Allow enough time to collect and implement the needed feedback. If you get feedback too close to the time you are supposed to deliver the presentation (<24hrs), be brave and disregard it.

Write a script for the key points and the transition between slides.

Rehearse the presentation multiple times, keeping the script at hand, but without reading it.

Few hours before the actual delivery, free your mind and take a break from the presentation. Do something else. The deck is ready by now, and so you are.

Good luck.

Clinging is not the answer

Beliefs are constructs, and so two things can happen.

They can fail you. When you least expect it, when you start thinking at beliefs as reality, when you put a lot of pressure on them, the world will shift and they might not be relevant anymore.

They can change. It takes probably more time than you’d like, a lot of learning, some pain, and yet there is no reason why your beliefs should be the same for all your lifetime. When was the last time you thought Santa would deliver gifts on Christmas Eve?

As this happens, you can either cling to your failing and changing beliefs pretending they are fact (they are not), or you can challenge yourself over and over again to find uncomfortable situations, meet that person you’d never want to meet, learn something out of your field, invite somebody you don’t know very well over for dinner. Make it so this choice is deliberate.

Strategy and tactics

While I was writing Secret Recipes the other day, I noticed I wrote another post a while back on a similar topic and yet with an apparently contrasting message. I now want to try to make better sense of my thoughts around doing.

Secret Recipes is about approaching information in a critical way. I say that 99.9% of the people seeking information online (how-to and step-by-step guides, mainly) will not do anything about it, and that the remaining 0.1%, those who plan to actually implement the recommendations, should factor in the role of context and luck. That is to say, they should not take what they read as immediately applicable to their case.

We know what to do is about the inability to act on what we know. Our hubris often makes us not follow common knowledge because we think we are different, our situation demands it, our idea is better than the millions that have come before it. And this makes us fail even when there’s a pretty consistent agreement out there about how we should have acted.

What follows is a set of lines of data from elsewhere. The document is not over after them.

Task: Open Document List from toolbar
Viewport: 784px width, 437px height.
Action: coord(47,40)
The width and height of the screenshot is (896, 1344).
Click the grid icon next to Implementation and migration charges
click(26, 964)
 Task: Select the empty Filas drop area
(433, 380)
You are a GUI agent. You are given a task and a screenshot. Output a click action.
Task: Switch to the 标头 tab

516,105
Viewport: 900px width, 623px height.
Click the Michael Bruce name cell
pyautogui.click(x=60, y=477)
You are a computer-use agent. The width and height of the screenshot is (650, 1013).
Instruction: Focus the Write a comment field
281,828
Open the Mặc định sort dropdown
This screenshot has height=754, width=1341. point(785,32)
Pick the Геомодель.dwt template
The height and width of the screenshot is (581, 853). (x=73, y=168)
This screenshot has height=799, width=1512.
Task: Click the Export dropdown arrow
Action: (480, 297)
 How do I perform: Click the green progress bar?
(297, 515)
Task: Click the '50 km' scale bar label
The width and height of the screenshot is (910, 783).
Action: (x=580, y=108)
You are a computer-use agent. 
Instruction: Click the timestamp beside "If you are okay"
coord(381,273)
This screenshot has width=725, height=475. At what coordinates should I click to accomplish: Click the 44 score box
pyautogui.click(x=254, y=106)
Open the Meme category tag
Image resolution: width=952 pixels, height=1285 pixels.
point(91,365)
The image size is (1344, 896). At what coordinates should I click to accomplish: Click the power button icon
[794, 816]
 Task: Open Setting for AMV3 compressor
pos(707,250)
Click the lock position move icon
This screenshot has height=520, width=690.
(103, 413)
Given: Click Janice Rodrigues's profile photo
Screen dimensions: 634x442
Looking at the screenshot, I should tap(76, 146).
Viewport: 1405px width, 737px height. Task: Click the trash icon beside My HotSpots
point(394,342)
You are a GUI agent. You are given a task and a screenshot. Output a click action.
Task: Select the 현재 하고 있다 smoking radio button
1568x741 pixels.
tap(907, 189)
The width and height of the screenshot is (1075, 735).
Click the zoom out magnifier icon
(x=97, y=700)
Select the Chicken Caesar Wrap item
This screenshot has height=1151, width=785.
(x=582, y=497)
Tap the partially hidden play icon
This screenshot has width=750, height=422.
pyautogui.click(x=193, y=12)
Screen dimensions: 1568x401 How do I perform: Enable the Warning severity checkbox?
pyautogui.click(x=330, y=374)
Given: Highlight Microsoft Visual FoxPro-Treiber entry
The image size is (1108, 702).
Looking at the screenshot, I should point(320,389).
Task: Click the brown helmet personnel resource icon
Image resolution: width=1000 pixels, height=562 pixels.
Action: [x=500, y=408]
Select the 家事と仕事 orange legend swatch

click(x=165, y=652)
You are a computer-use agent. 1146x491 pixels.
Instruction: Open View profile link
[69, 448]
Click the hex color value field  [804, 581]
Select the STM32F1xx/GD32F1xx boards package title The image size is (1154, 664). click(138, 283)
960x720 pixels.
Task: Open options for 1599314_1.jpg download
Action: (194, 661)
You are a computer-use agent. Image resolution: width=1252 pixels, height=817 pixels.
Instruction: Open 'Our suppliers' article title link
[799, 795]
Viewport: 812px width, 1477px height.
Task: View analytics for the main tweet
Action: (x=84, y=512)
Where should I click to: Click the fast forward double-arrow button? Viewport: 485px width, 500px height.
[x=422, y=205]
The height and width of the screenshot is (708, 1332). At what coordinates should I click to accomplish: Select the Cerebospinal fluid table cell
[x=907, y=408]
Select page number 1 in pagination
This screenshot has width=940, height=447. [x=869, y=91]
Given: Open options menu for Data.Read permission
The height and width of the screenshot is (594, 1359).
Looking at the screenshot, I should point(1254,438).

Secret Recipes suggests to be critical with information, We know what to do seems to suggest the opposite, that is to say to follow the knowledge we gather.

Both are true, and it very much depends if we are talking about strategy or tactics.

We know what to do is about strategy. It’s about the knowledge that multiple generations have gathered around how certain things are done. It’s about rules, frameworks that people have been following before and that have worked. And so other people also followed them, and again they worked.

Of course, sometimes the rules need to be broken. Yet, rather than believing this is the time, with us, here and now, we usually end up much better off if we stick to them. For example, if we start doing marketing by investigating the market and the customer, no matter if our product is so unique everybody will go nuts about it. Or if we are pitching to Guy Kawasaki with a presentation that follows his 10/20/30 rule, no matter how important it is everything we were planning to say.

Secret Recipes, on the other hand, is about tactics. That’s what most of the content nowadays is about, because tactics are usually more nuanced and dependent on the situation. For this reason I believe that being critical is necessary, and the more we act on such tactics anchoring them to the general framework (the strategy), the better.